I heard a child
This morning
Ask her mother,
“Why do leaves
Have to die?” as she
Crunched through a pile of brown crumbles On the sidewalk.
“The colors were
So pretty!” she said.
“Where
Did they go?”
I didn’t hear
The mother’s
Response. Maybe I would have said,
“We all fade,
Lose our color,
Why, just look
All around,
Everything
Will die.
But when a grain of wheat dies,
It bears much Fruit.” She might have looked at me quizzically.
Without that metaphor though,
I wouldn’t have been able to bear losing my Brother.
He was too young. It was so unexpected.
As I helped
Carry his
Body,
Someone said
To me, “This
Isn’t so
Hard for
You as for
The others, is it? You were only
His sister.”
I was controlling
My emotions
That day.
There was no room
For my emotions.
There was
My mother,
His wife,
His sons.
Theirs needed big space.
But my brother had been there
My entire life.
I was letting go
of someone
who had always
been a part of us.
To say his life
Had touched mine and many
While he lived,
Would be an
Understatement. It had.
But I wonder
If, even more,
His death?
There is no way
Of understanding
How in dying
We gain,
Unless I take hold of that grain of wheat analogy.
The earth and the heavens
Are the work of
God’s hands.
They will wear out
like the leaves, and
Be discarded.
But God is more
Enduring than
What He
Has made.
The first creation
Will give way
To a new
Creation.
If I didn’t believe this,
I couldn’t bear
To lose those
I love.
The moonrise tonight
Both amazed and
Comforted me.
It had been
One year
after
He died,
when the bountiful globe
Of the night poked
Its head up out of
The horizon,
The color red.
It had been my first
Moonrise. A glow of
Majestic,
Magenta light,
Turning orange
Before golden,
Began to rise.
I stared
Intently,
Until its big white face
Looked back
At me.
Settling onto its throne
In the sky, it shown
A light right to me,
A pathway
Of white.
As if
It were
A message sent
Directly to my heart from his—
“I’m here, sis!”
Moon over Lake Michigan 11.8.22
Ed Wenzler
Feb 17, 1954-
Nov 8, 2008
(This was inspired by Psalm 102:25-27, John 12:24 and is actually a Haiku, although you’d never know it by the default formatting here on WordPress. I tried converting to HTML mode without success. Sorry for the choppy read.)
Thank you for giving words to grief and imagery to God’s consolation.
What an honoring tribute to a life loved and missed.
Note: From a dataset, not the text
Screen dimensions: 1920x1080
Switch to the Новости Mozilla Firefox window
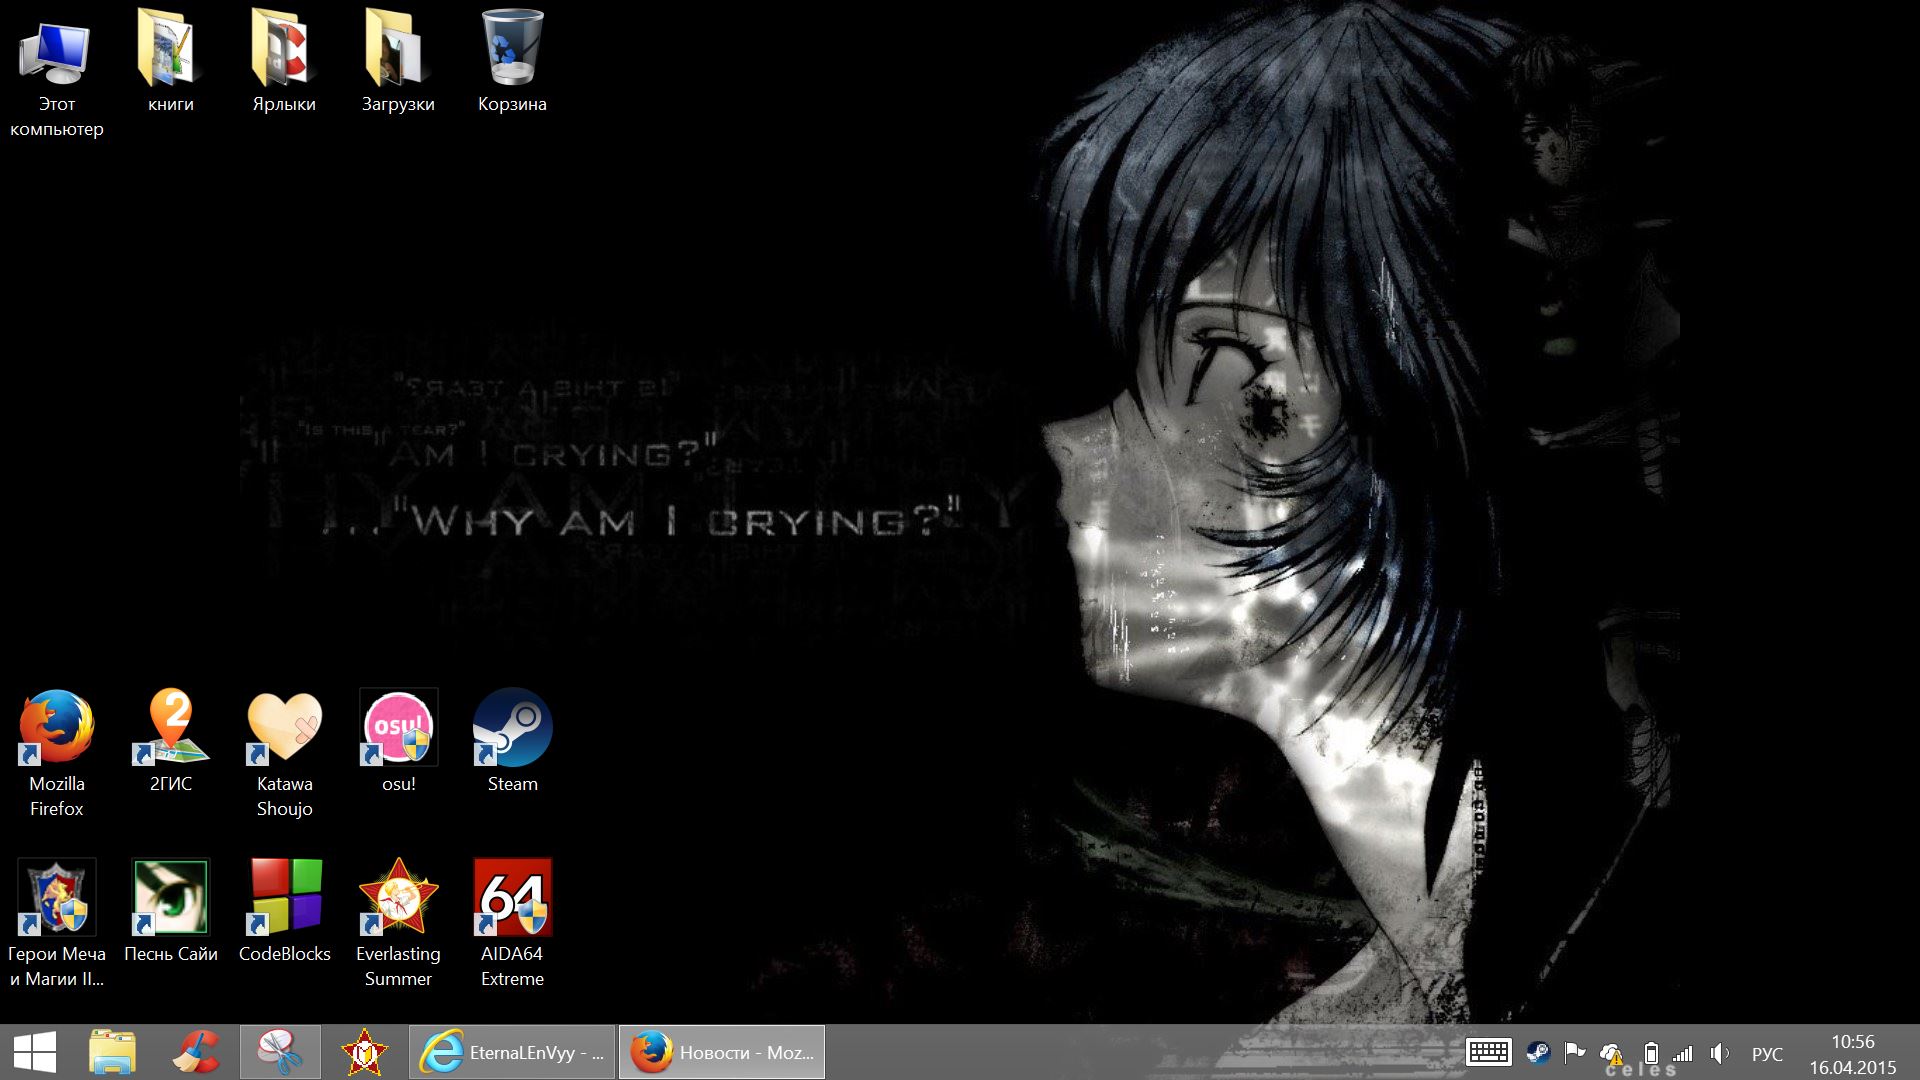click(721, 1052)
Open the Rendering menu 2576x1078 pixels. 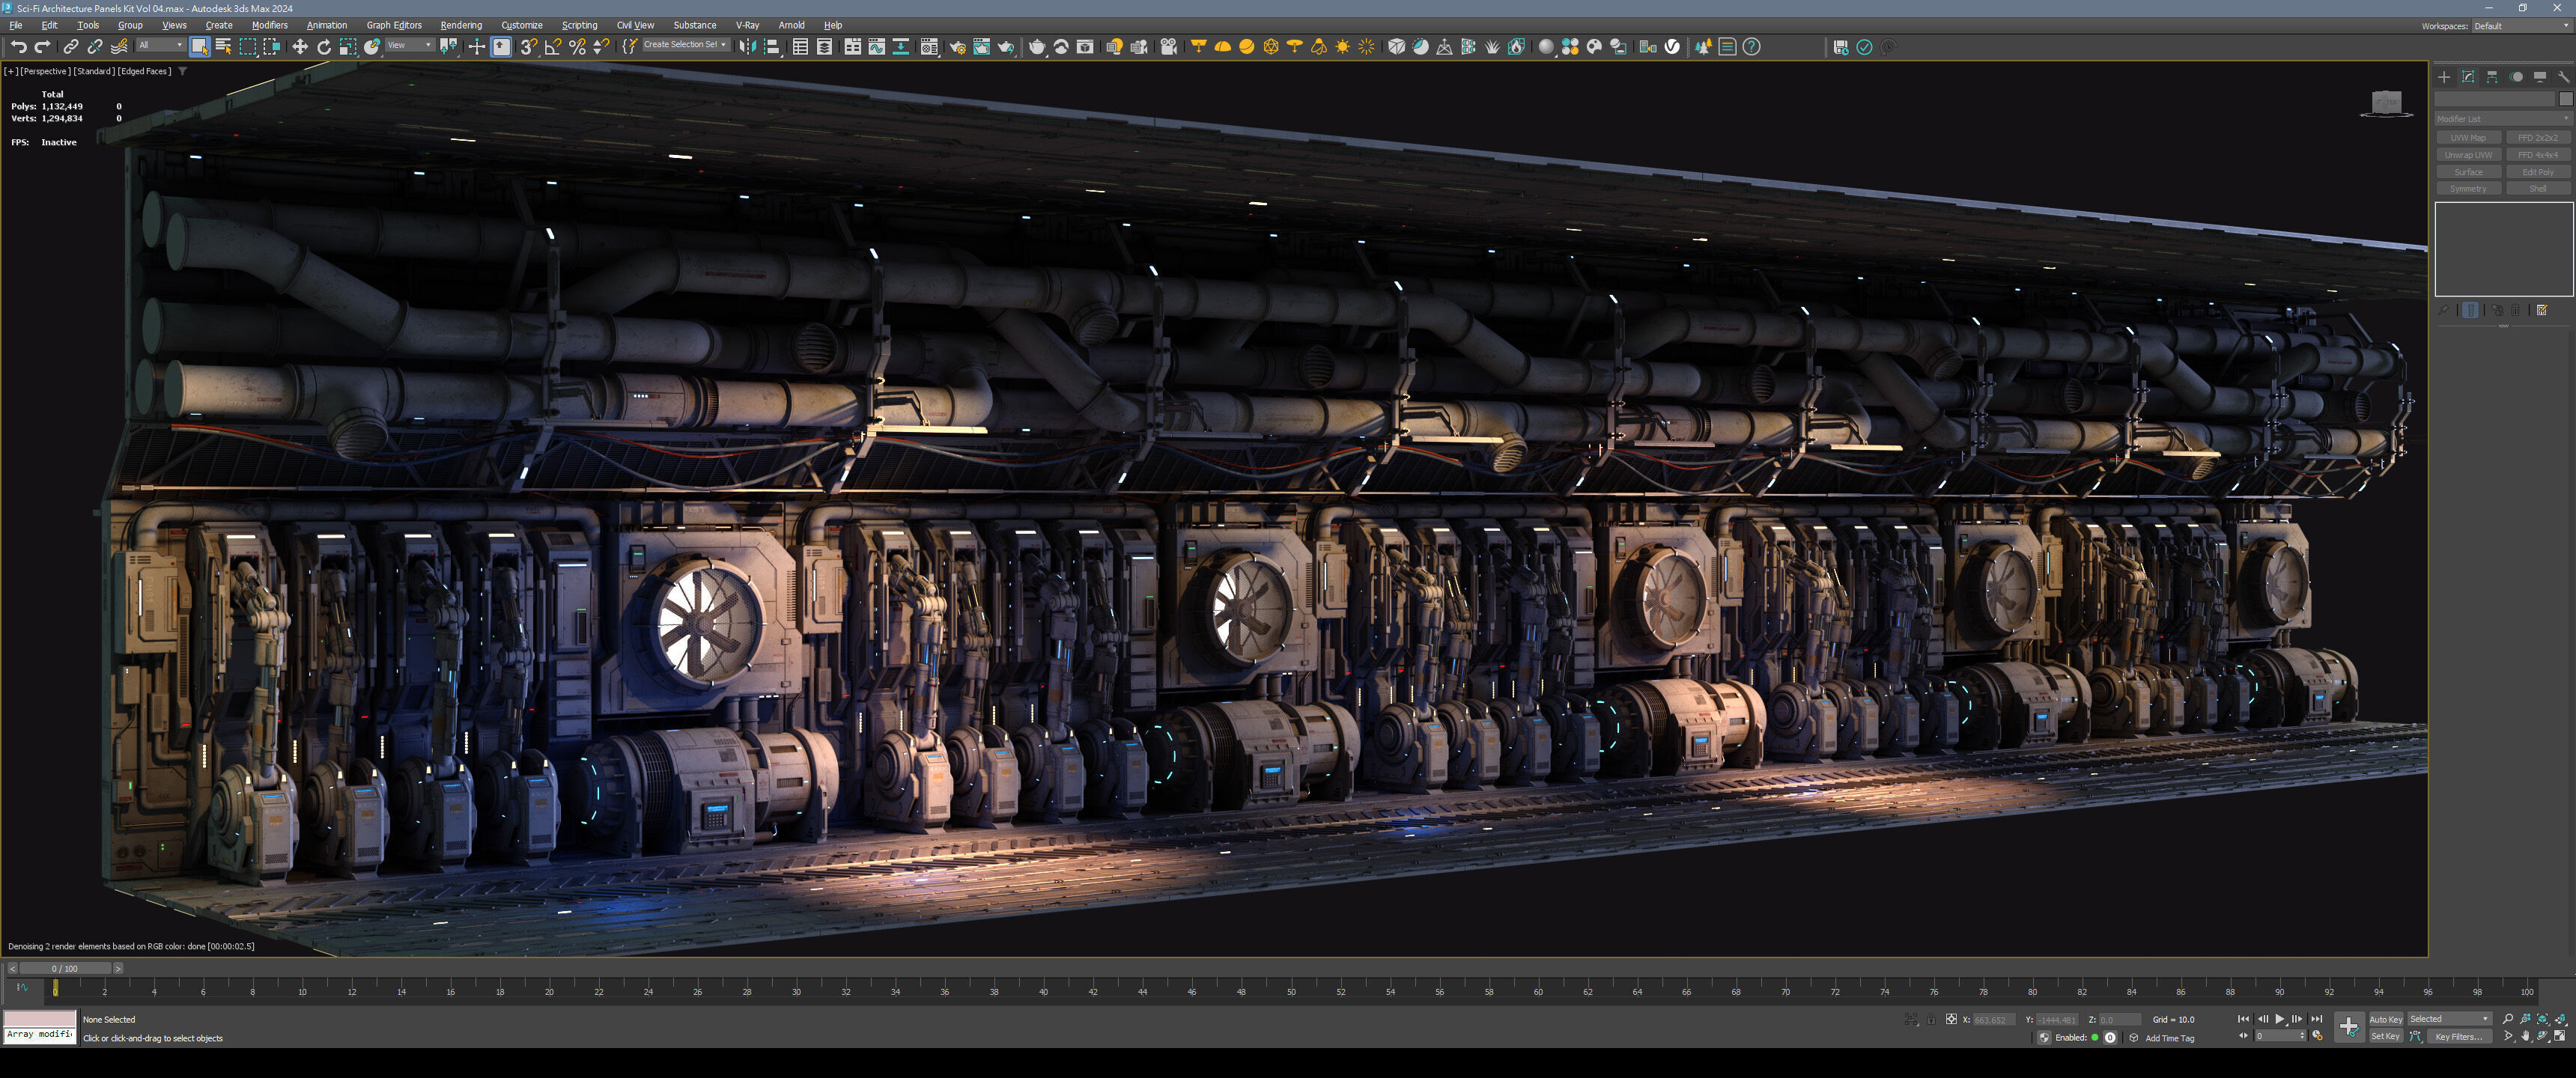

Beautiful and deeply moving. So many unspoken words from the heart were said. Thank you, Deb, for sharing.
Bruce, there’s something about being told you’ve captured unspoken words that thrills my heart. Thank you, my friend.
Thank you, Tim. What a beautiful comment.
Deb
What a beautiful way to feel your brother’s presenc. 💕 Oh, a sister can feel every bit as much grief as another. I have had just one sibling, and she’s the only one living now who has known me all my life. She’s having surgery soon, and I’ll be flying out to Arizona to help her. She said I could wait until later, if I wanted, wait til she was better and we could do more fun things. But then I dreamt of walking on the beach, alone and sad, thinking how much I missed her and our long conversations. It’s not a “serious” surgery, but none of us is promised tomorrow. I’m not waiting.
Aww, Annie, a couple years ago I went to Arizona to be with my sister for her surgery. She had almost two weeks in the hospital. I can’t imagine not being able to have been there and gone through that together. So…we’re soul sisters who have souls sisters for sisters. I wonder if that makes us double soul sisters now? That sounds like some kind of mighty soul Force, I’d say! Sending prayers for the surgery, a speedy recovery and some incredible time together!
❤️❤️❤️❤️
That means so much, Stephanie. Thank you. It was written to honor my brother and to share God’s amazing love and faithfulness. How He knows our hearts. ❤️❤️
I too think often of the grain of wheat deb. To know that our joy of the fruit of death someday will be much larger than death itself is quite a hope. I am reminded of that every spring. The symbolism in nature is not just a happy accident. It’s further reaching than our imagination can travel.
I agree, Gary. And it’s a wonderful route to travel on!
Thank you, Debi, that is so touching about Ed. And about siblings and connection and loss. And God. I thank you for your warm sweetness on our visit. I am back in France but am returning in December or January. I would love to see you.